Perintah >>
Tolong tuliskan lanjutan teks di bawah tentang UU TPKS dan pencegahan kekerasan seksual di satuan pendidikan, dimulai setelah kalimat terakhirnya.

Kutipan sumber >>

Penghapusan segala bentuk kekerasan terhadap perempuan dan anak masih menjadi tantangan di Indonesia. Baik di ruang publik maupun ruang privat, kekerasan terhadap perempuan, termasuk di dalamnya kekerasan seksual masih banyak terjadi. Sementara, satuan pendidikan masih menjadi salah satu tempat yang rawan kekerasan seksual. Padahal seharusnya satuan pendidikan menjadi ruang yang aman dan bebas dari segala bentuk diskriminasi agar semua siswa/mahasiswa dapat belajar dengan maksimal.
Pada 9 Mei 2022 lalu, Presiden Joko Widodo akhirnya meneken Undang-Undang Republik Indonesia Nomor 12 Tahun 2022 Tentang Tindak Pidana Kekerasan Seksual (UU TPKS). Setelah lebih dari satu dekade masyarakat sipil, akademisi, lembaga negara, dan berbagai pihak lainnya memperjuangkan aturan tersebut, akhirnya Dewan Perwakilan Rakyat (DPR) mengetuk palu pengesahan rancangan undang-undang tersebut dalam Sidang Paripurna 12 April 2020 lalu. Sebuah langkah yang patut diapresiasi dan dikawal agar aturan tersebut diimplementasikan dengan baik kedepannya.
Dalam Pasal 79 ayat (2) huruf a UU TPKS tertulis bahwa pendidikan merupakan salah satu bidang bagi penyelenggaraan pencegahan kekerasan seksual. Aturan tersebut kini menjadi salah satu penguat dari aturan pencegahan dan penanganan kekerasan seksual di lingkup pendidikan seperti Peraturan Menteri Pendidikan, Kebudayaan, Riset, dan Teknologi Nomor 30 tahun 2021 tentang Pencegahan dan Penanganan Kekerasan Seksual di Lingkungan Perguruan Tinggi (Permendikbudristek 30/2021) dan Permendikbud Nomor 82 tahun 2015 tentang Pencegahan dan Penanggulangan Tindak Kekerasan di Lingkungan Satuan Pendidikan (Permendikbud No. 82/2015).

Cuplikan data >>
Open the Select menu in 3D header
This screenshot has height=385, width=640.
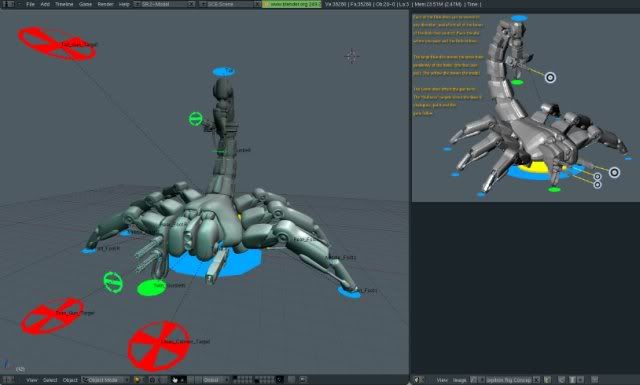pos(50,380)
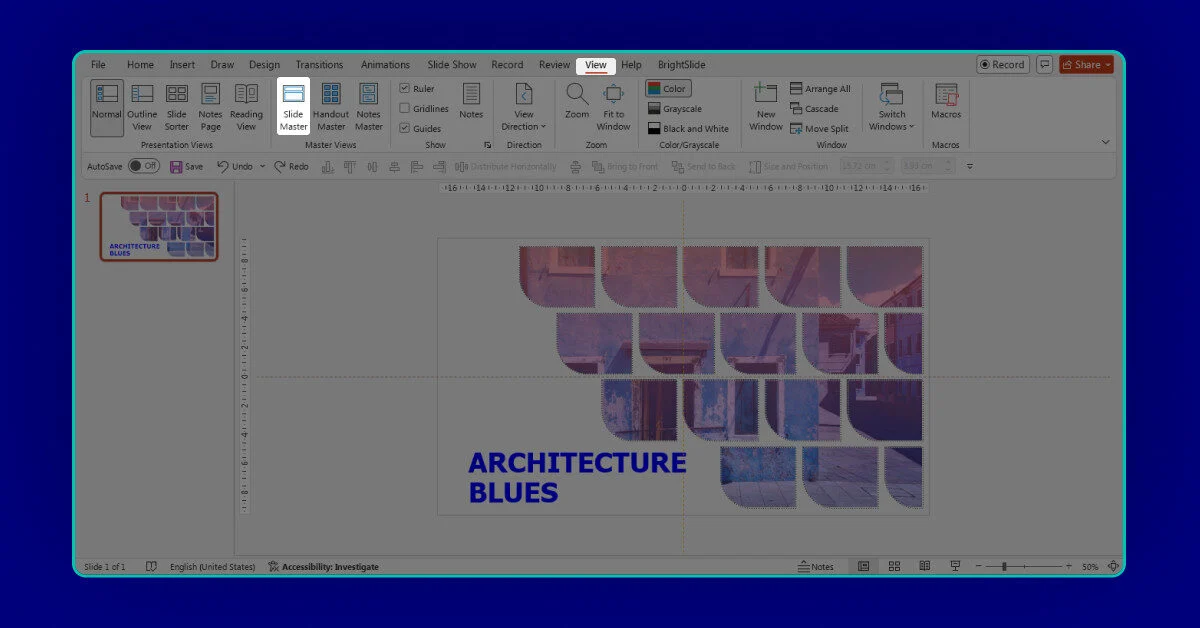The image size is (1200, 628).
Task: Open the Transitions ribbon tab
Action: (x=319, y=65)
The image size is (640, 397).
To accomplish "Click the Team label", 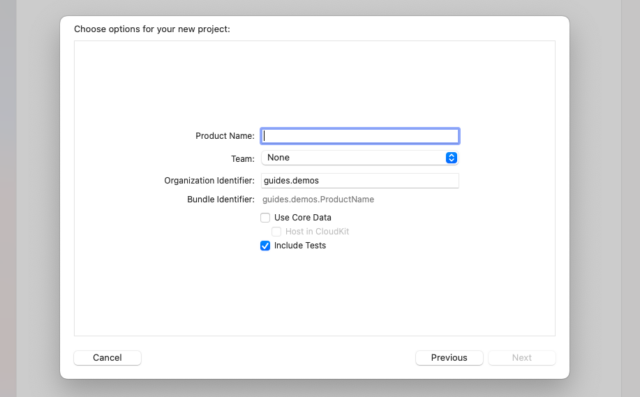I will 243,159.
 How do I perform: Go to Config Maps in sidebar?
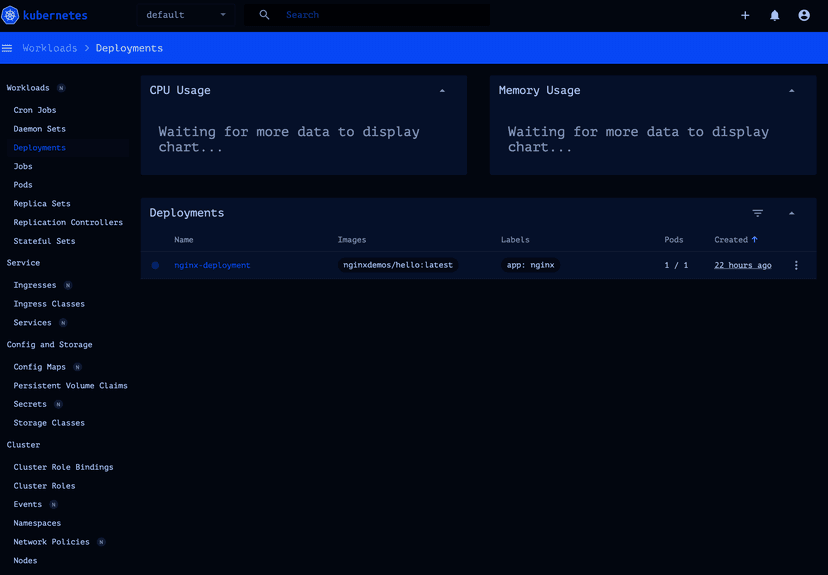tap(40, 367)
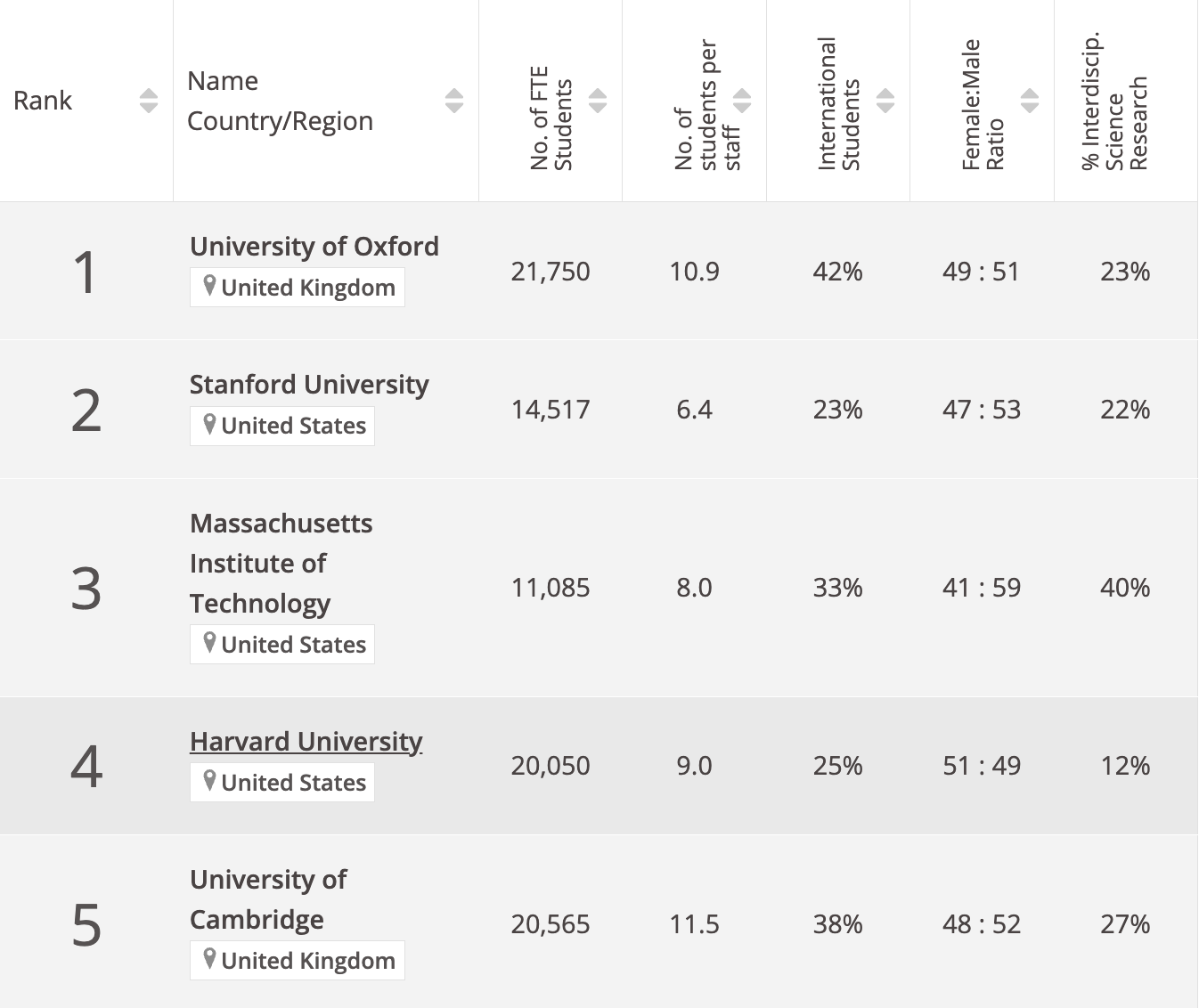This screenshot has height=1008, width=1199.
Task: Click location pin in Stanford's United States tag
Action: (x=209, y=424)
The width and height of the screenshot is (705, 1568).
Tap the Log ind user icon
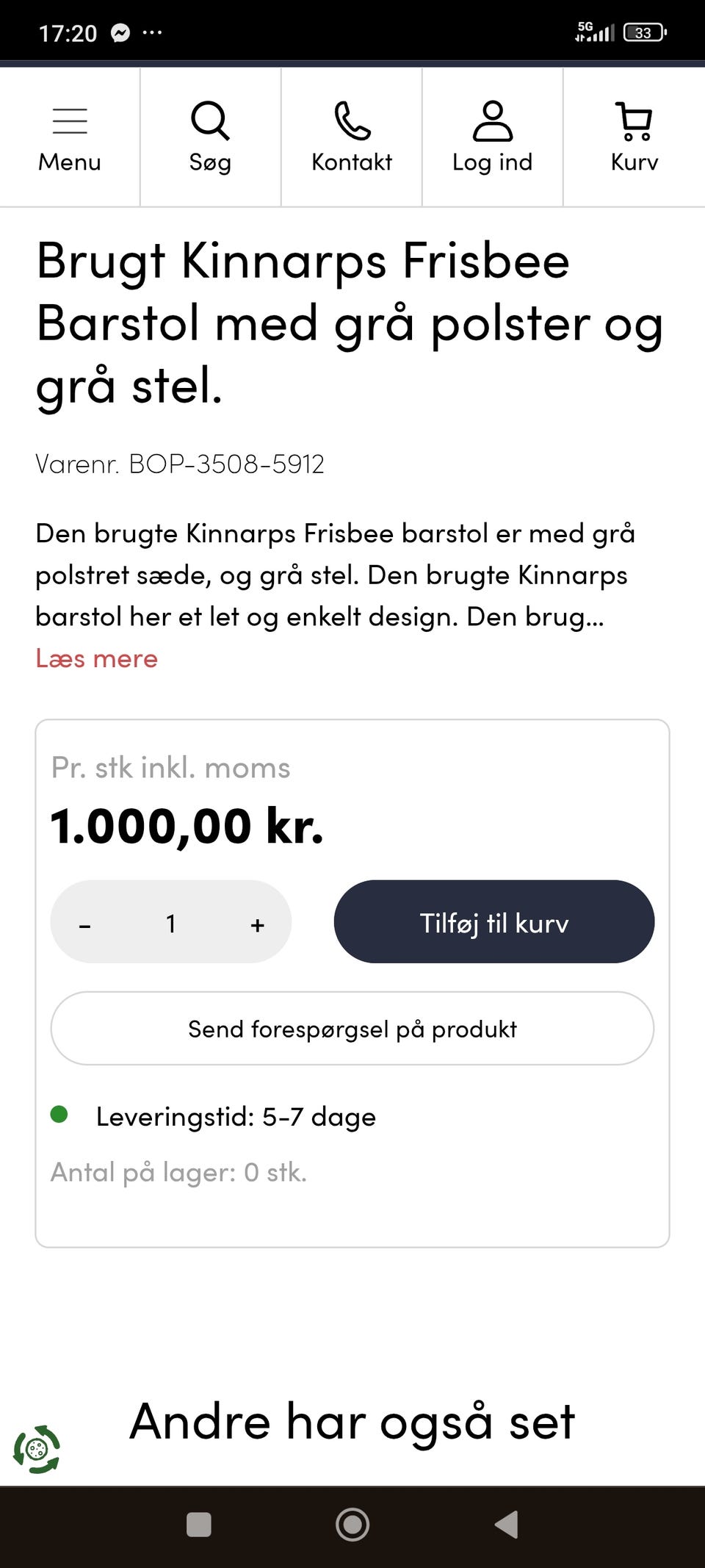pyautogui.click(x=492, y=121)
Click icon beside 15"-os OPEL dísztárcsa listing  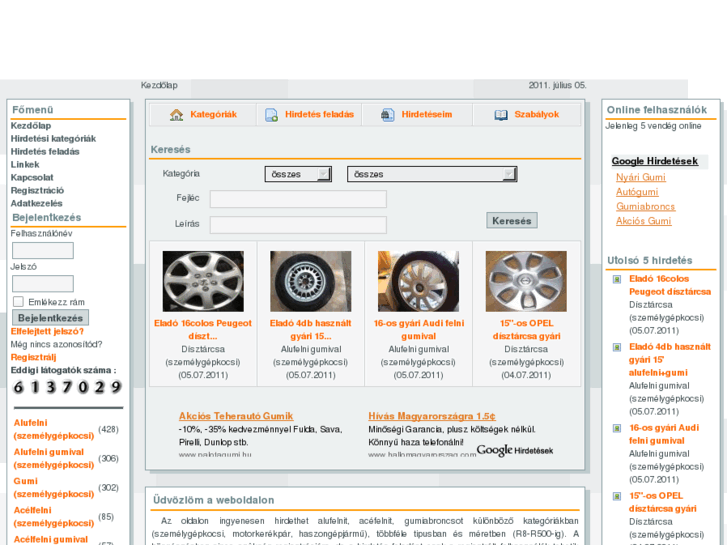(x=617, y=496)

Hasil >>
Walaupun Permendikbud No. 82/2015 telah diteken lebih dari enam tahun yang lalu, namun baru-baru ini masih kita temui berbagai kasus kekerasan yang terjadi di satuan pendidikan. Pada tahun 2021, Komisi Perlindungan Anak Indonesia (KPAI) mencatat setidaknya ada 18 kasus kekerasan seksual yang terjadi di satuan pendidikan. Kasus-kasus tersebut terjadi di sekolah di bawah kewenangan Kemendikbudristek dan Kementerian Agama. Kondisi tersebut menunjukkan bahwa pencegahan kekerasan seksual di satuan pendidikan belum berhasil ditegakkan.
Sementara, dalam upaya menegakkan implementasi Permendikbud No. 30/2021, beberapa perguruan tinggi tampak sudah menyusun peraturan rektor mengenai PPKS dan Satuan Tugas PPKS (tekno.tempo.co, 21/04/2022; tvberita.co.id, 12/05/2022). Namun, salah satu lembaga advokasi kekerasan seksual, Rifka Annisa Women’s Crisis Center (WCC), menyatakan bahwa berbagai tantangan masih dialami dalam mendampingi korban kekerasan seksual (termasuk dari kampus) sekalipun telah diterbitkan Permendikbud No. 30/2021 (suarajogja.id, 20/04/2022). Hal tersebut disebabkan banyaknya kampus yang belum siap mengimplementasikan aturan tersebut.
Padahal, menurut Manager Program Pendampingan Rifka Annisa WCC, Indiah Wahyu A, banyak korban sangat berharap pada penanganan kekerasan seksual di kampus. Namun di sisi lain, pihak kampus banyak yang belum siap dalam mengimplementasikan aturan tersebut.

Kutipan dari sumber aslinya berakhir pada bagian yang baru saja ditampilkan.